Wednesday, 8 October 2014: 16:20
Sunrise, 2nd Floor, Star Ballroom 1 (Moon Palace Resort)
J. R. Miller (Case Western Reserve University, JME, Inc), R. A. Outlaw (The College of William & Mary), and S. M. Butler (JME, Inc.)
Electric double layer capacitors (EDLCs) with electrical performance like aluminum electrolytic capacitors have been developed.(1)   They can be smaller in size and offer higher reliability.  Operation of such devices relies on charge stored on vertically oriented graphene nanosheet (VOGN) carbon.  Vertically oriented graphene nanosheets are prepared using RF plasma enhanced chemical deposition of a hydrocarbon  feed gas.(2)  Under proper growth conditions, VOGN are ohmically connected to the metal current collector on which they grow, offer high electronic conductivity, and have an “open” structure totally free of porous electrode behavior.  Each of these characteristics is necessary for efficient operation at frequencies of 1 kHz and higher.

EDLC cells, like battery cells, operate at low voltage. Thus cells must be series connected to operate at high-voltage.  Figure 1 shows an approach devised for interconnecting the EDLC cells to create a high-voltage, high-frequency EDLC.  It involves interconnecting planar EDLC cells using the substrate metallization.  As shown, interdigitated gaps are created in the VOGN that has been grown on a thin metal layer covering an insulating substrate, for instance, nickel on alumina.  The gap is created using a laser to cut through the VOGN and metal down to the insulating substrate.  This then creates multiple electrically-isolated regions (six are shown in the figure).  Two adjacent regions become a single EDLC after electrolyte is applied over the gap and the surface of that region.  To make a series connection of cells, each gap must be individually covered with an electrolyte, making sure that the electrolyte band does not touch the neighboring bands.  This is a “bipolar” design in two dimensions, the substrate metallization serving as the bipolar plate. 

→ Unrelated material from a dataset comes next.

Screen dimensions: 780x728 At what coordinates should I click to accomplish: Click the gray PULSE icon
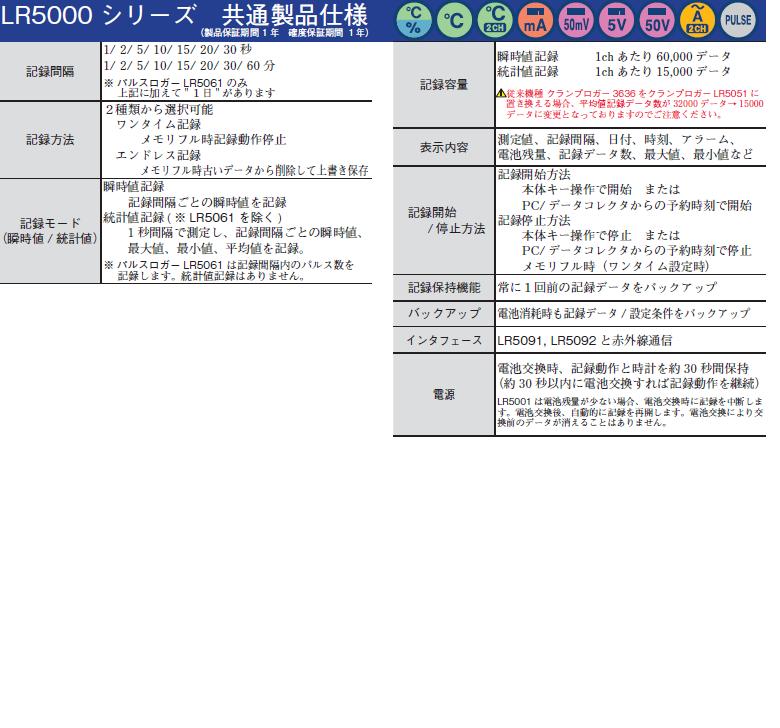tap(738, 20)
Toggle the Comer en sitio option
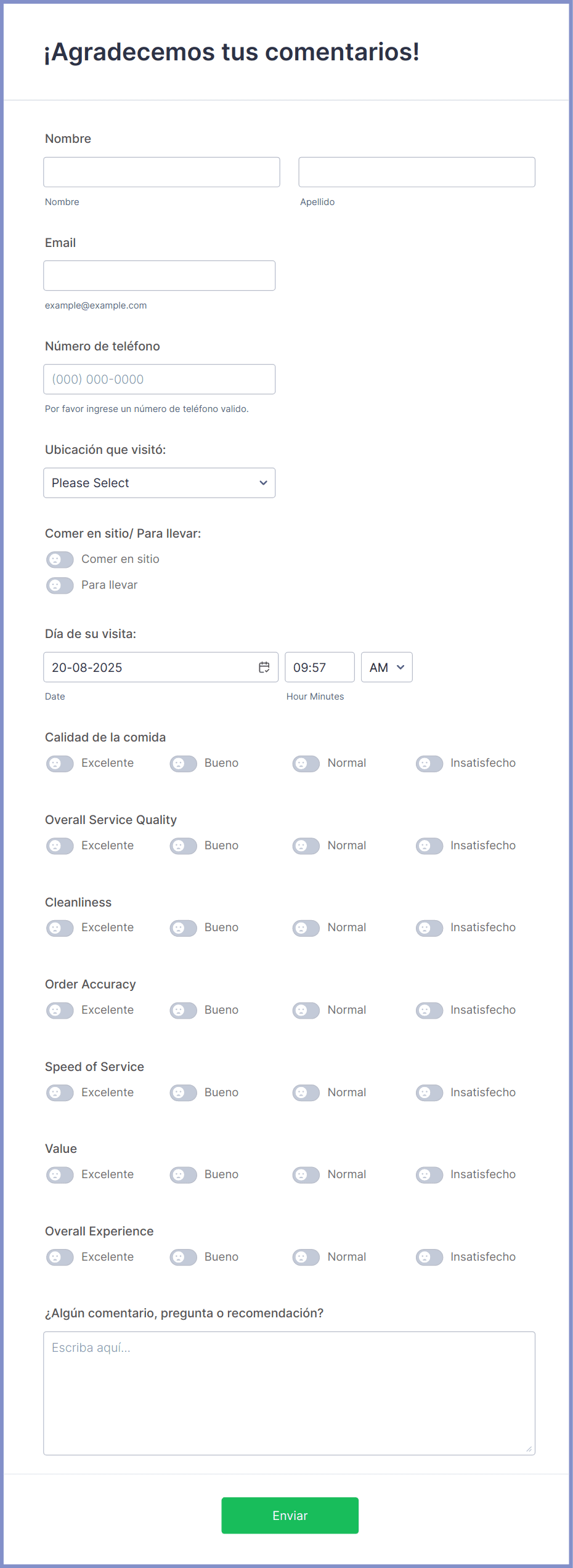This screenshot has height=1568, width=573. pos(60,560)
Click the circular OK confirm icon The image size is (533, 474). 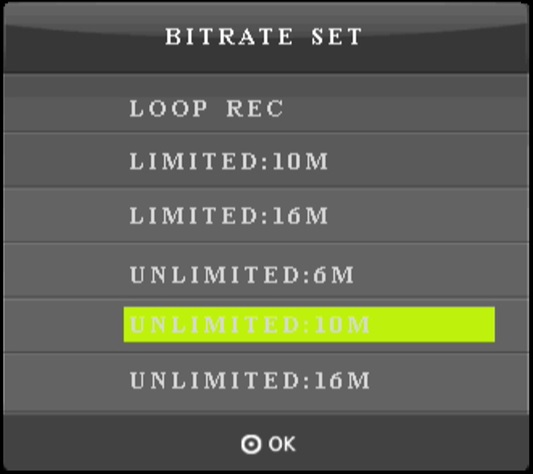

Connecting M cells in series each rated at voltage Vo with capacitance Co and series resistance Ro yields a capacitor with a voltage rating M·Vo, capacitance Co/M, and series resistance M·Ro.   The frequency response of this high-voltage capacitor is nearly identical to that of one of its cells because the interconnects add minimal resistance.  Voltage-balance resistors can be added using, for instance, thick-film printing processes.  Details of the fabrication process are described and electrical performance data on these high-voltage, high-frequency electric double layer capacitors is presented.


1J.R. Miller el al, “Graphene Double-Layer Capacitor with ac Line-Filtering Performance”, Science 329, 1637 (2010).

2Cai M, Outlaw RA, Butler SM, and Miller JR,  “A High Density of Vertically-Oriented Graphenes for Use in Electric Double Layer Capacitors”, Carbon 50, 5481–5488 (2012).